• **What is needed**:
Please print the entries below exactly, from the line with "Isso funcionará para mim? (51, 2401)" through the line with "links (1491, 43)", including both of those lines and leaving out all others.
[Start of Attachment]
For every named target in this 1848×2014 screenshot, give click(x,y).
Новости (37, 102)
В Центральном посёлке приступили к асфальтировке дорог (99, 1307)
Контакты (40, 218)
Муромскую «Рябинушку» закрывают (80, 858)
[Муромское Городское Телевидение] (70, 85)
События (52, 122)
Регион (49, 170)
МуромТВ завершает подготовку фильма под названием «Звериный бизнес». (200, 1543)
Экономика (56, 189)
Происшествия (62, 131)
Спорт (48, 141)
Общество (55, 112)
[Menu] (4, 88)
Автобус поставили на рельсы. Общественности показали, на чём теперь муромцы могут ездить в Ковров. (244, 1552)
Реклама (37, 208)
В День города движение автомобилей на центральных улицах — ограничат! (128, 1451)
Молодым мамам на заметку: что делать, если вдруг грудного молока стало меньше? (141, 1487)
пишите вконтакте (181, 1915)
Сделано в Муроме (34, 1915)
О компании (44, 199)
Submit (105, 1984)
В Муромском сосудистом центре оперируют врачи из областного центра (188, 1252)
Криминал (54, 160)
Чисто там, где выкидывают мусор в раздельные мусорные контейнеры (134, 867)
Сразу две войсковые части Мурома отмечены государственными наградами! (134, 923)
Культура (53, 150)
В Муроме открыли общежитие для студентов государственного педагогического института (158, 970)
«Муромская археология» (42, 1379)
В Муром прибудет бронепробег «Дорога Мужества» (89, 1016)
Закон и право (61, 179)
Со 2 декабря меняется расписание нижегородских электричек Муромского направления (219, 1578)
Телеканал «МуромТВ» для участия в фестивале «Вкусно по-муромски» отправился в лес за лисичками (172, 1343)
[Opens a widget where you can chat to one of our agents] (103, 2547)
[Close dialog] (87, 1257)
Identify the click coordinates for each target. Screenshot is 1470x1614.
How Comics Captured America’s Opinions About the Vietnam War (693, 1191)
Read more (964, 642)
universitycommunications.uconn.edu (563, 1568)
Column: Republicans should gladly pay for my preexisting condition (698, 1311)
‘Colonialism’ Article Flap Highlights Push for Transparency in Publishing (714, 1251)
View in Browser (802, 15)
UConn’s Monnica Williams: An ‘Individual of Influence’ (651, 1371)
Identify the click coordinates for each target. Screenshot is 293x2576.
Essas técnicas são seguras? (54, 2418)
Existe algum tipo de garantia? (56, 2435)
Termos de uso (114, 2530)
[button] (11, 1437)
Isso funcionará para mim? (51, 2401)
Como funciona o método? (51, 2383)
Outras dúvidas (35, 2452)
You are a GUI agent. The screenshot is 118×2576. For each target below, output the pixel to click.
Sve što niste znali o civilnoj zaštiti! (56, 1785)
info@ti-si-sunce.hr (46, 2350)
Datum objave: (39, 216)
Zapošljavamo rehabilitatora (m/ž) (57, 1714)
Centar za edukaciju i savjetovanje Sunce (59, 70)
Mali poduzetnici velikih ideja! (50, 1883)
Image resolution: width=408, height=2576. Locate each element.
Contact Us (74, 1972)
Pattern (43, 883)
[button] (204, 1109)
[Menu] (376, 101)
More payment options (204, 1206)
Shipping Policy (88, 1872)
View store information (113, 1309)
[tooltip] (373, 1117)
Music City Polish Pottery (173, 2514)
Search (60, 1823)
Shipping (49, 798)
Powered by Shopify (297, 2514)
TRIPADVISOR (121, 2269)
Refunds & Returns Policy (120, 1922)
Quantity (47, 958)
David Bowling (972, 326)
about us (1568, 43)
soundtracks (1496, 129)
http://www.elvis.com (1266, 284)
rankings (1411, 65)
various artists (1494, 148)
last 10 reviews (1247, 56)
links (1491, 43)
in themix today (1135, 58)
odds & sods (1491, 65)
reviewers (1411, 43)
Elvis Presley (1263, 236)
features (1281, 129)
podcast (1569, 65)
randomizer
[End of Attachment]
• **Answer section**:
Isso funcionará para mim? (51, 2401)
Como funciona o método? (51, 2383)
Outras dúvidas (35, 2452)
You are a GUI agent. The screenshot is 118×2576. For each target below, output the pixel to click.
Sve što niste znali o civilnoj zaštiti! (56, 1785)
info@ti-si-sunce.hr (46, 2350)
Datum objave: (39, 216)
Zapošljavamo rehabilitatora (m/ž) (57, 1714)
Centar za edukaciju i savjetovanje Sunce (59, 70)
Mali poduzetnici velikih ideja! (50, 1883)
Image resolution: width=408, height=2576. Locate each element.
Contact Us (74, 1972)
Pattern (43, 883)
[button] (204, 1109)
[Menu] (376, 101)
More payment options (204, 1206)
Shipping Policy (88, 1872)
View store information (113, 1309)
[tooltip] (373, 1117)
Music City Polish Pottery (173, 2514)
Search (60, 1823)
Shipping (49, 798)
Powered by Shopify (297, 2514)
TRIPADVISOR (121, 2269)
Refunds & Returns Policy (120, 1922)
Quantity (47, 958)
David Bowling (972, 326)
about us (1568, 43)
soundtracks (1496, 129)
http://www.elvis.com (1266, 284)
rankings (1411, 65)
various artists (1494, 148)
last 10 reviews (1247, 56)
links (1491, 43)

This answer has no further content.